Tuesday, September 2, 2008
Kids in walkers
On my Paeds placement, I have come across a few different experiences with walkers for children. One child we assessed at school in a walker, in order to approve him for funding to have his own at home. I had seen him previously in his wheelchair, and although he seemed content, he didn’t seem happy or enthusiastic about much. However seeing him in a walker, he was like a different child. He stood up tall through his legs (with a seat support and trunk supports) and took steps independently, mostly toe walking but occasionally achieving heel strike and good step lengths. As he zoomed around the corridors, he looked so excited at the prospect of seeing people from the same position he was in (standing!) and took in everything he could at his new eye level. It was the most wonderful thing to see a child gain some independence and feel like ‘one of the others’.

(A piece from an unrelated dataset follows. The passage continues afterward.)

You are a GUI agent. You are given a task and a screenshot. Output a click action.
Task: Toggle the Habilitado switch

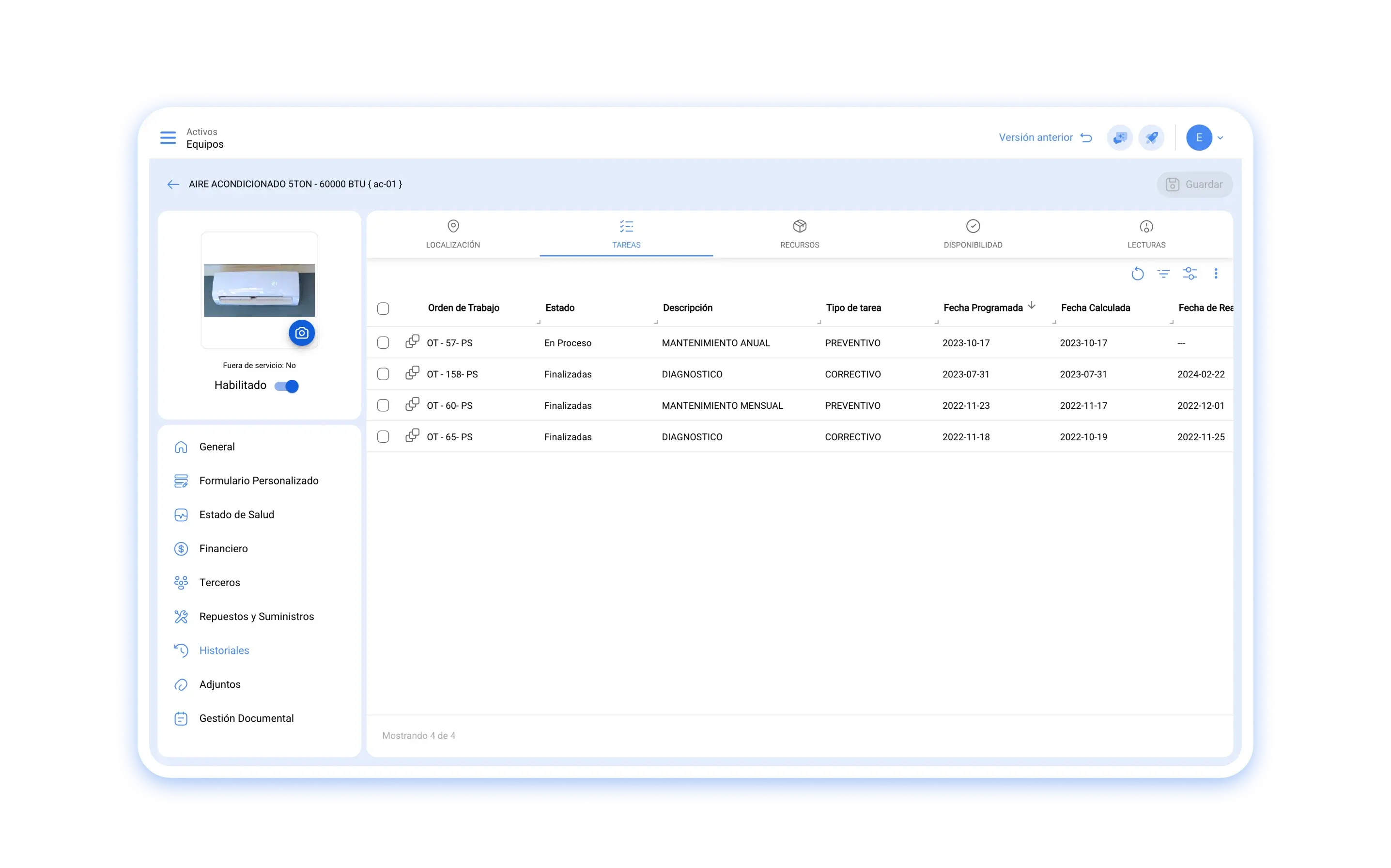coord(286,386)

Another child we assessed in a walker at an external clinic who provide walkers for children. His mum, myself, my supervisor and two Physio’s from the clinic were all present. This child’s mother had been pushing for a long time for her child to be put in a walker, against the recommendations of my supervisor and the Physio’s at the clinic (who believed there would be very little benefit from a walker as he had severe spastic quadriplegia CP). When the child was placed into the walker, he hung on the seat and trunk and arm supports, with his head flopping from flexion to extension (as he had very poor head control). He occasionally achieved some movement by using mass extensor tone through his head and trunk although had no real desire to walk or attempt to stand. His mother burst into tears, realizing that her child was not suitable to use a walker. It was quite a traumatic event for her, having pushed so hard for him to try, that her child could not walk or even maintain standing with the help of a walker.
It made me realize that although parents are often extremely keen for their children to “just be able to walk”, they often need thorough education as to reasons why it would not be suitable or realistic for their child- rather than just that they are ‘not suitable’. I think this approach prior to having a trial (which may be the only way to show the parents what their children are capable of) may have made it a little less traumatic should the trial not be as successful as they had hoped.